** start of RECORD SET **

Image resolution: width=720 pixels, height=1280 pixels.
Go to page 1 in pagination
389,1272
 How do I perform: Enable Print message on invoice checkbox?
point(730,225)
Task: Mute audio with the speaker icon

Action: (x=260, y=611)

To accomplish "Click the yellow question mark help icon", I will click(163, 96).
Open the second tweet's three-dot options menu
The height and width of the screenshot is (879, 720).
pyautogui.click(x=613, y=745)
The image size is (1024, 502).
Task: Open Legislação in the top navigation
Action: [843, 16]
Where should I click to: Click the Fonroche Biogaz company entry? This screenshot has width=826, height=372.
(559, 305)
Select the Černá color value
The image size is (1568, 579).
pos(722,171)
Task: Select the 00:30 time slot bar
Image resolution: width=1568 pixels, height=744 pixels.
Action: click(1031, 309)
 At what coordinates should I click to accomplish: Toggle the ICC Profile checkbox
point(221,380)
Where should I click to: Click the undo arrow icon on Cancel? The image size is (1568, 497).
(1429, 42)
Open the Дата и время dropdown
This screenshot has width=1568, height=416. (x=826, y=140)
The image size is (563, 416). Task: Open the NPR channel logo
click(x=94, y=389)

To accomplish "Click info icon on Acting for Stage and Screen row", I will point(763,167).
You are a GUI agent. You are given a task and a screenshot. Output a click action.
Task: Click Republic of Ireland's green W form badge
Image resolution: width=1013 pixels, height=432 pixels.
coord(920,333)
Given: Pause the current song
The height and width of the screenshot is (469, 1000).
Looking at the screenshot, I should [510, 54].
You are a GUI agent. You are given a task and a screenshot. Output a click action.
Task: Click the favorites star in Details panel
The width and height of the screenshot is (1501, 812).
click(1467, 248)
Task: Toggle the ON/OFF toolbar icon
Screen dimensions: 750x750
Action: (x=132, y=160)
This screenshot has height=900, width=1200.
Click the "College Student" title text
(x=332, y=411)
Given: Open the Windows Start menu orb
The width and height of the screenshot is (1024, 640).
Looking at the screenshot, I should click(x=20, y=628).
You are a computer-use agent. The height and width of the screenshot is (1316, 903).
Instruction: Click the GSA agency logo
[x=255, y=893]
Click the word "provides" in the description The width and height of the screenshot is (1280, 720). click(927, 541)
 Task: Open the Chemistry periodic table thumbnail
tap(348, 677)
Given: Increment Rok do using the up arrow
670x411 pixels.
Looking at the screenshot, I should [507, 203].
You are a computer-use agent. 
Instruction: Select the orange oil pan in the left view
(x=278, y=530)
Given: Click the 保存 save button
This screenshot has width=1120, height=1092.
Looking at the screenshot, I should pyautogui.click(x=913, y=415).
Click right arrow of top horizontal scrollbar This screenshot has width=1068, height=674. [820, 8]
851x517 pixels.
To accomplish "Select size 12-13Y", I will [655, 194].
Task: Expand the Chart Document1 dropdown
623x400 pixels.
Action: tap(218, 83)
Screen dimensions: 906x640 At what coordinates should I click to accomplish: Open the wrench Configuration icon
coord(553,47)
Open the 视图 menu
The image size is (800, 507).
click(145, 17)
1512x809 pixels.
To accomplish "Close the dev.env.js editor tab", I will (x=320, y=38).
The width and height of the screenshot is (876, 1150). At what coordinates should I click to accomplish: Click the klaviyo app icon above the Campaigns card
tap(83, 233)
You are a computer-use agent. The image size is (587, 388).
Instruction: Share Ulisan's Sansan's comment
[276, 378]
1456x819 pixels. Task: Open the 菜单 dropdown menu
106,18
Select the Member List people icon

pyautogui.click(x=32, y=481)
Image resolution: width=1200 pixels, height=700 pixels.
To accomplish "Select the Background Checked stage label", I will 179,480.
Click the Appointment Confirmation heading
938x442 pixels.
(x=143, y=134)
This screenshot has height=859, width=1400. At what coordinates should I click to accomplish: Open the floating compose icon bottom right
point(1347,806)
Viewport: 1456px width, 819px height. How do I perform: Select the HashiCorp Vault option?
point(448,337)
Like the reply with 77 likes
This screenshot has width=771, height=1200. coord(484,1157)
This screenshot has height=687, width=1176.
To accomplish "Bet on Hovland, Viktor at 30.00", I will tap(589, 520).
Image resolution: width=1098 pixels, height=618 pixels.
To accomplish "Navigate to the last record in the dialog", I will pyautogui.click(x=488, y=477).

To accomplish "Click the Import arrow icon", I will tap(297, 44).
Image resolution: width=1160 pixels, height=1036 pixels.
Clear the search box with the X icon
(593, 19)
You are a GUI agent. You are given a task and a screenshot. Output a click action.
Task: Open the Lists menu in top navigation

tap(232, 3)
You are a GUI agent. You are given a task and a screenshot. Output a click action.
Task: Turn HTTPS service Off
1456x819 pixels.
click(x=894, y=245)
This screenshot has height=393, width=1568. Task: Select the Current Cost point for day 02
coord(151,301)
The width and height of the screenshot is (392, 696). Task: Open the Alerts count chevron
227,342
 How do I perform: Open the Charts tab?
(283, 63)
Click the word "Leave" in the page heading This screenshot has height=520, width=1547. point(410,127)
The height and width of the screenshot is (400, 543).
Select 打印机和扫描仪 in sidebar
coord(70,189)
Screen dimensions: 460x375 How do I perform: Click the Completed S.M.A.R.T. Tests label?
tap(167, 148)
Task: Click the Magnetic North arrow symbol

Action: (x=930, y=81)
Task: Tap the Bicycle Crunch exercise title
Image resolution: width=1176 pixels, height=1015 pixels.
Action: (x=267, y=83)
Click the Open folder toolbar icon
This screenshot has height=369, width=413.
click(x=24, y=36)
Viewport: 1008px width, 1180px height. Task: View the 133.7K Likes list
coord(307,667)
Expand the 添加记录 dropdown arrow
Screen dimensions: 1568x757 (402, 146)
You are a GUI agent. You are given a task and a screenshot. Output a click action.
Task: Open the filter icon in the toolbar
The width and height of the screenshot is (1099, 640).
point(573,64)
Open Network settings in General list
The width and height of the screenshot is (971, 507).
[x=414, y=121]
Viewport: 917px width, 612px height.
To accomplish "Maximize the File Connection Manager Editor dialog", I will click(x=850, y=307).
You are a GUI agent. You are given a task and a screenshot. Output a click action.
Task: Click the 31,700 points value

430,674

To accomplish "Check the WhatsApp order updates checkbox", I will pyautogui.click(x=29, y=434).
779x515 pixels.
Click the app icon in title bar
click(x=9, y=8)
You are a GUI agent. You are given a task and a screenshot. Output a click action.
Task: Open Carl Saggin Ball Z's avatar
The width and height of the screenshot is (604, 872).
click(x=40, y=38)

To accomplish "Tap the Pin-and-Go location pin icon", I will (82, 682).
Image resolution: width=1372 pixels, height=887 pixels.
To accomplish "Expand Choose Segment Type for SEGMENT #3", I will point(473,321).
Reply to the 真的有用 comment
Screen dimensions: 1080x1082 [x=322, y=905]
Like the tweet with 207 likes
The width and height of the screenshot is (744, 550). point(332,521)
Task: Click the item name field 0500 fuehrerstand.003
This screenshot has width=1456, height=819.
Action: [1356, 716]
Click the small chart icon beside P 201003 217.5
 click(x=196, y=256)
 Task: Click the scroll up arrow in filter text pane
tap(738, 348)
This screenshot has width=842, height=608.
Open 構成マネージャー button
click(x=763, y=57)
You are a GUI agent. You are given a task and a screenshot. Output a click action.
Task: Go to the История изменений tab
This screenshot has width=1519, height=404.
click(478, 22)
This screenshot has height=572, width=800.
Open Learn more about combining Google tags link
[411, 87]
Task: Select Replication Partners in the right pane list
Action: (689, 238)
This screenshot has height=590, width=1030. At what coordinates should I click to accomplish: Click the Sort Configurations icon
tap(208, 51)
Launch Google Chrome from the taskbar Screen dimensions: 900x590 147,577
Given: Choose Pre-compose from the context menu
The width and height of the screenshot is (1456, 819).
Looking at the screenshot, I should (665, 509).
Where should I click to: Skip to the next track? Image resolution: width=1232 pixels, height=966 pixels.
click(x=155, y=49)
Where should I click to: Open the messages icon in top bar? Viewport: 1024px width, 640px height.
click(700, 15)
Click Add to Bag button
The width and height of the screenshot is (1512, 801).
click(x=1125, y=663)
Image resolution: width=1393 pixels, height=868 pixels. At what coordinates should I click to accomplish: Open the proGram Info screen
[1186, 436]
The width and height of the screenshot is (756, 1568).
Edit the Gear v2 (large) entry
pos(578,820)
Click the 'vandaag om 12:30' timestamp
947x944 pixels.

** end of RECORD SET **

- _WHAT TO WORK ON_
Identify every line in the rows above that contains the word "perform", and copy each of those lines. Case counts.

- _FINISHED ANSWER_
 How do I perform: Enable Print message on invoice checkbox?
Viewport: 1456px width, 819px height. How do I perform: Select the HashiCorp Vault option?
 How do I perform: Open the Charts tab?
Screen dimensions: 460x375 How do I perform: Click the Completed S.M.A.R.T. Tests label?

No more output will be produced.